This is аn action for intentional infliction of emotional distress. Appellants Freda Upchurch, Jimmy Upchurch, Kevin Upchurch, Chase Upchurch, Dee Dee Upchurch Allen, and Michelle Upchurch Woods appeal a directed verdict in favor of respondents The New York Times Company, d/b/a Spartan-burg Herald, and Ralph Grier, a reporter for the Spartanburg Herald. We affirm.
I. FACTS 1
On August 18,1986, Bodie Upchurch, the son and brother of appellants, was lifting weights of the Gaffney YMCA. He began feeling unwell and decided to discontinue his workout. A short while later, while Bodie was driving home, he collapsed and died. He was twenty-three-years old and in apparent good health.

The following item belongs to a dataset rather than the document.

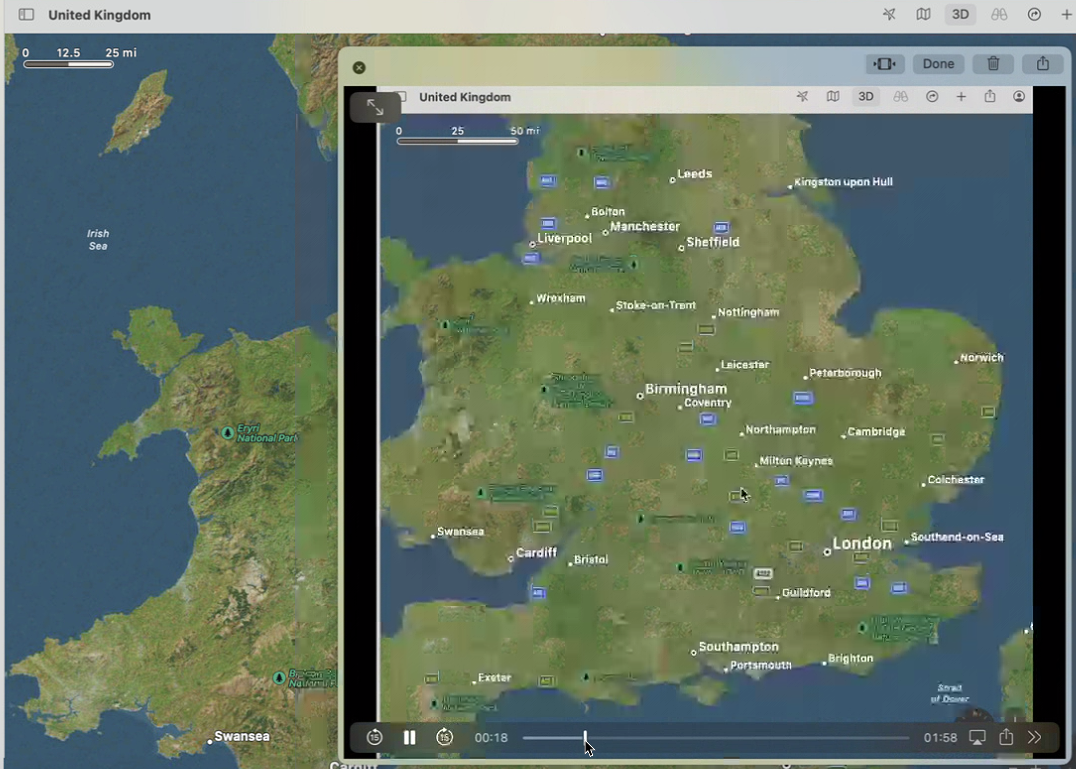Click the trim video icon
The width and height of the screenshot is (1076, 769).
click(x=885, y=64)
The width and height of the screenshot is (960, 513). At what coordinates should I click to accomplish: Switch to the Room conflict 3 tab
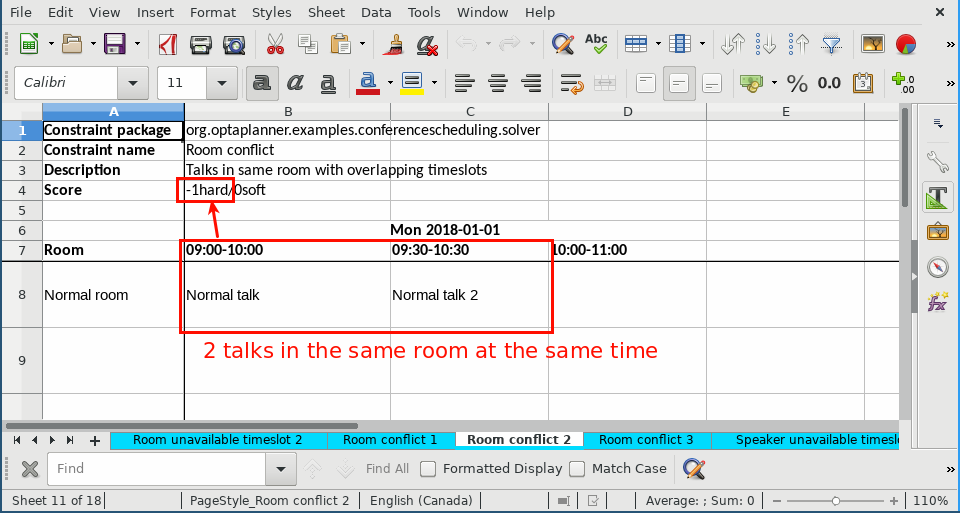[x=645, y=440]
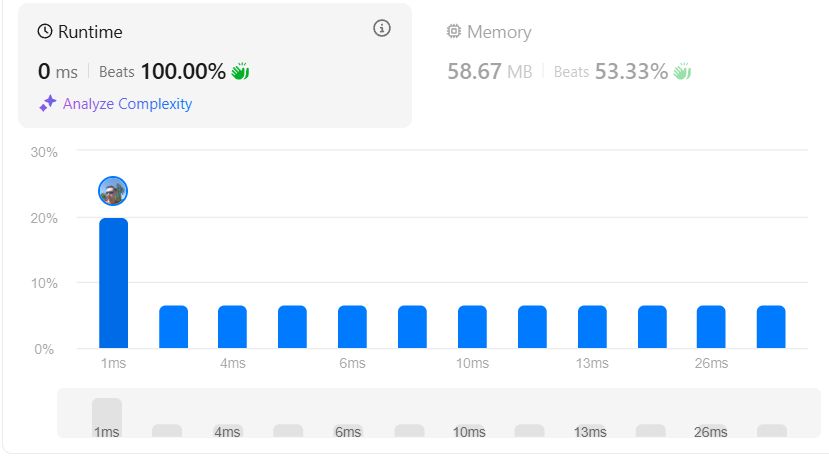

The next morning, an autopsy to determine the cause of death commenced in the presence of two law enforcement officers from the Gaffney Police Department. A white, powdery substance was detected in Bodie’s nostrils during the initial examination of his body. A swab of the substance was forwarded to State Law Enforcement Division (SLED) for аnalysis to determine whether the substance was cocaine. The law enforcement officers reported the discovery of the white, *534 powdery substance to their chief of police, who cautioned them to divulge nothing about the discovery to anyone until the results of the SLED analysis revealed the identity of the substance.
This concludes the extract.